Cecilia Skingsley, kepala Pusat Inovasi di Bank for International Settlements (BIS), menekankan pentingnya bank sentral untuk secara proaktif beradaptasi dengan lanskap aset digital dan tokenisasi yang terus berkembang.
Berbicara di Konferensi Fed New York tentang Fintech: Kecerdasan Buatan dan Aset Digital di Manhattan, Skingsley menekankan komitmen BIS untuk tetap menjadi yang terdepan dengan secara aktif terlibat dengan teknologi yang sedang berkembang, termasuk mata uang kripto.
Selama diskusi, Skingsley memamerkan pendekatan khas Innovation Hub, yang melibatkan penelitian dan investigasi langsung terhadap dampak teknologi baru pada operasi bank sentral. Pendekatan ini, menurutnya, membedakan BIS dari institusi lain, karena BIS secara aktif terlibat dalam teknologi dan berbagi temuannya dengan komunitas global.
Skingsley menyatakan kebanggaannya terhadap portofolio proyek Innovation Hub, menggambarkannya sebagai bukti komitmen organisasi untuk memahami dan melaporkan potensi transformatif dari teknologi.
Meskipun demikian, Skingsley juga menunjukkan perlunya mengatasi tantangan yang ditimbulkan oleh ruang aset digital, terutama setelah peristiwa seputar Libra pada tahun 2019, yang membawa perhatian pada perkembangan pesat dalam ruang teknologi yang tidak dapat diabaikan.
Dalam laporan terbaru yang berjudul "Cetak Biru BIS untuk Sistem Moneter Masa Depan", para peneliti mengakui potensi signifikan tokenisasi dalam meningkatkan efisiensi dan transparansi dalam pasar keuangan. Namun, laporan tersebut juga mengkritik mata uang kripto, yang menyatakan bahwa meskipun kripto dan keuangan terdesentralisasi (DeFi) menawarkan sekilas janji tokenisasi, mereka dianggap sebagai sistem yang cacat yang tidak dapat mengambil peran sebagai masa depan uang.

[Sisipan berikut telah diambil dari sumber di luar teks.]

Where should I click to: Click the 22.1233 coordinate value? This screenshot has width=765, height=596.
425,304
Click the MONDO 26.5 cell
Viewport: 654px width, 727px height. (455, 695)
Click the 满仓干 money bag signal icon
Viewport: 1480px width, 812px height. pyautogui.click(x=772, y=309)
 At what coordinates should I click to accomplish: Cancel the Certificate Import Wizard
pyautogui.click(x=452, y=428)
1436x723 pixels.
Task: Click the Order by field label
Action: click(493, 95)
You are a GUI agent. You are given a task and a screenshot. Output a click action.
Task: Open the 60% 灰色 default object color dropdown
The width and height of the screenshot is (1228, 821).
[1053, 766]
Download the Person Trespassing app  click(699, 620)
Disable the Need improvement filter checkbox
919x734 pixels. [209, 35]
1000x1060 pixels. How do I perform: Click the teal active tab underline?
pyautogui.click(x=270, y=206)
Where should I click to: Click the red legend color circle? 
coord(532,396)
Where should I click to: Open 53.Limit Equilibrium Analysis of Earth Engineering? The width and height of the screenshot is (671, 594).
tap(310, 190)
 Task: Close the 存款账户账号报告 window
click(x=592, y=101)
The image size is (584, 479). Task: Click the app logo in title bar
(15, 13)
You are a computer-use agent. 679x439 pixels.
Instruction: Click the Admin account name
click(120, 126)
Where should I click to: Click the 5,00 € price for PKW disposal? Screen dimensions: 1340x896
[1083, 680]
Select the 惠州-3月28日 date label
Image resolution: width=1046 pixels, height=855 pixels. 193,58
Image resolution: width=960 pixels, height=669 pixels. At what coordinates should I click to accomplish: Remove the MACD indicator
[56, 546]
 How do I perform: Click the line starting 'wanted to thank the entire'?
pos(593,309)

Terlepas dari keraguannya terhadap mata uang kripto, Skingsley menekankan pentingnya bank sentral untuk mempersiapkan masa depan yang potensial di mana aset-aset ditokenisasi dalam skala yang luas. Dia mengajukan pertanyaan kritis tentang infrastruktur yang dibutuhkan bank sentral di masa depan yang menggunakan token, dan mendesak pendekatan proaktif untuk mengatasi pertimbangan ini.
Pusat Inovasi BIS telah bekerja sama dengan New York Innovation Center (NYIC) sejak 2021, yang beroperasi di bawah New York Federal Reserve. Kemitraan ini berfokus pada penanganan masalah yang dihadapi sistem keuangan global, dengan NYIC saat ini sedang menjajaki penggunaan teknologi buku besar terdistribusi dalam meningkatkan pembayaran lintas batas melalui Project Cedar. Temuan awal dari proyek ini menunjukkan bahwa blockchain dapat memungkinkan pembayaran lintas batas yang lebih cepat, simultan, dan aman.
BIS mengakhiri Proyek Mariana
Dalam berita terbaru, BIS berhasil menyelesaikan "Project Mariana" yang bekerja sama dengan bank sentral Prancis, Singapura, dan Swiss. Proyek ini mengeksplorasi perdagangan lintas batas dan penyelesaian CBDC grosir menggunakan konsep DeFi pada blockchain publik.
Proyek ini melibatkan simulasi perdagangan hipotetis Euro, SGD, dan Swiss Franc CBDC, dan melibatkan pembuat pasar otomatis yang mengawasi transaksi spot FX secara mandiri.
Cecilia Skingsley, Kepala Pusat Inovasi BIS, menyoroti bahwa Proyek Mariana memelopori penggunaan teknologi baru untuk pasar valuta asing antar bank. Emmanuelle Assouan dari Banque de France menekankan bahwa proyek ini dapat mengatur panggung untuk evolusi pembayaran lintas batas di masa depan. Sopnendu Mohanty, Chief FinTech Officer di MAS, dan Thomas Moser dari Swiss National Bank mengakui masa depan yang menjanjikan dan kelayakan inisiatif tersebut.
Kolaborasi ini bertujuan untuk menyeimbangkan kebutuhan bank sentral dan kepentingan lembaga keuangan, memberikan landasan untuk eksplorasi desain wCBDC saat ini. Namun, penting untuk dicatat bahwa Proyek Mariana bersifat eksperimental, dan keberhasilannya tidak mengindikasikan niat bank sentral untuk merilis wCBDC atau mendukung solusi teknologi tertentu.